Task instructions: Copy the listing below line for line, changing nothing.

•••••

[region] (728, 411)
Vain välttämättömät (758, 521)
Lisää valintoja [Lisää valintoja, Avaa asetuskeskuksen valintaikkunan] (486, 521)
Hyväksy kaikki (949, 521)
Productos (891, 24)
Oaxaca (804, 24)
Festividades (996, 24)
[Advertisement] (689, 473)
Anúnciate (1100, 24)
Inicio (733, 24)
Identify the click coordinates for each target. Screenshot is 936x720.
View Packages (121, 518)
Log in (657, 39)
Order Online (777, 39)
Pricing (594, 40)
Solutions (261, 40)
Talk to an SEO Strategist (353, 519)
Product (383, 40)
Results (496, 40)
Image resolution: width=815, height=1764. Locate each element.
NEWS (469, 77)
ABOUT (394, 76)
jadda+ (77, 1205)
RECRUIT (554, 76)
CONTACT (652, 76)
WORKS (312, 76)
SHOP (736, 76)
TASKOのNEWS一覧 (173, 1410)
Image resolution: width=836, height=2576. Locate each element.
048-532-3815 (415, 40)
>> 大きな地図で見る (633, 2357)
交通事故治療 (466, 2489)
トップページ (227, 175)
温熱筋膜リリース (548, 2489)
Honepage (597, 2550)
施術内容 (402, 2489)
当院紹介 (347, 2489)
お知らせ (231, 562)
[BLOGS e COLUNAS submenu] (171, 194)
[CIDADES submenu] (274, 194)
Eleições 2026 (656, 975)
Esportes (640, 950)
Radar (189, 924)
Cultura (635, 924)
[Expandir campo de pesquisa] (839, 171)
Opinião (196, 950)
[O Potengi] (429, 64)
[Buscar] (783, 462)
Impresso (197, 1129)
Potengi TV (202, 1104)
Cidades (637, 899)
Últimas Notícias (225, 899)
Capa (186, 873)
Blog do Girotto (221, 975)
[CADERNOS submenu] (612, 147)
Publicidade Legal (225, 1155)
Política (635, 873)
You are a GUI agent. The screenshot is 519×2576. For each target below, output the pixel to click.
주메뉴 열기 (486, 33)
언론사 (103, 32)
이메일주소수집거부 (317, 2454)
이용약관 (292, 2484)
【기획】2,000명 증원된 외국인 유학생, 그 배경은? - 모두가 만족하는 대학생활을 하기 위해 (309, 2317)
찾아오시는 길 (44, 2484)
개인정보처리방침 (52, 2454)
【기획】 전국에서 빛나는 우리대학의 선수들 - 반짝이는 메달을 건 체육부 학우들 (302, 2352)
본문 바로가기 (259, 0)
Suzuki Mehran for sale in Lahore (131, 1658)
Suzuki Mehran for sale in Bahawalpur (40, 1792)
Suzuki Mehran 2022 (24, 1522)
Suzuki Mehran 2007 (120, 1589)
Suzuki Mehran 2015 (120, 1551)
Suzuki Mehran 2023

•••••

Output:
[region] (728, 411)
Vain välttämättömät (758, 521)
Lisää valintoja [Lisää valintoja, Avaa asetuskeskuksen valintaikkunan] (486, 521)
Hyväksy kaikki (949, 521)
Productos (891, 24)
Oaxaca (804, 24)
Festividades (996, 24)
[Advertisement] (689, 473)
Anúnciate (1100, 24)
Inicio (733, 24)
Identify the click coordinates for each target. Screenshot is 936x720.
View Packages (121, 518)
Log in (657, 39)
Order Online (777, 39)
Pricing (594, 40)
Solutions (261, 40)
Talk to an SEO Strategist (353, 519)
Product (383, 40)
Results (496, 40)
Image resolution: width=815, height=1764. Locate each element.
NEWS (469, 77)
ABOUT (394, 76)
jadda+ (77, 1205)
RECRUIT (554, 76)
CONTACT (652, 76)
WORKS (312, 76)
SHOP (736, 76)
TASKOのNEWS一覧 (173, 1410)
Image resolution: width=836, height=2576. Locate each element.
048-532-3815 (415, 40)
>> 大きな地図で見る (633, 2357)
交通事故治療 (466, 2489)
トップページ (227, 175)
温熱筋膜リリース (548, 2489)
Honepage (597, 2550)
施術内容 (402, 2489)
当院紹介 (347, 2489)
お知らせ (231, 562)
[BLOGS e COLUNAS submenu] (171, 194)
[CIDADES submenu] (274, 194)
Eleições 2026 (656, 975)
Esportes (640, 950)
Radar (189, 924)
Cultura (635, 924)
[Expandir campo de pesquisa] (839, 171)
Opinião (196, 950)
[O Potengi] (429, 64)
[Buscar] (783, 462)
Impresso (197, 1129)
Potengi TV (202, 1104)
Cidades (637, 899)
Últimas Notícias (225, 899)
Capa (186, 873)
Blog do Girotto (221, 975)
[CADERNOS submenu] (612, 147)
Publicidade Legal (225, 1155)
Política (635, 873)
You are a GUI agent. The screenshot is 519×2576. For each target below, output the pixel to click.
주메뉴 열기 (486, 33)
언론사 (103, 32)
이메일주소수집거부 (317, 2454)
이용약관 (292, 2484)
【기획】2,000명 증원된 외국인 유학생, 그 배경은? - 모두가 만족하는 대학생활을 하기 위해 (309, 2317)
찾아오시는 길 (44, 2484)
개인정보처리방침 (52, 2454)
【기획】 전국에서 빛나는 우리대학의 선수들 - 반짝이는 메달을 건 체육부 학우들 (302, 2352)
본문 바로가기 (259, 0)
Suzuki Mehran for sale in Lahore (131, 1658)
Suzuki Mehran for sale in Bahawalpur (40, 1792)
Suzuki Mehran 2022 (24, 1522)
Suzuki Mehran 2007 (120, 1589)
Suzuki Mehran 2015 (120, 1551)
Suzuki Mehran 2023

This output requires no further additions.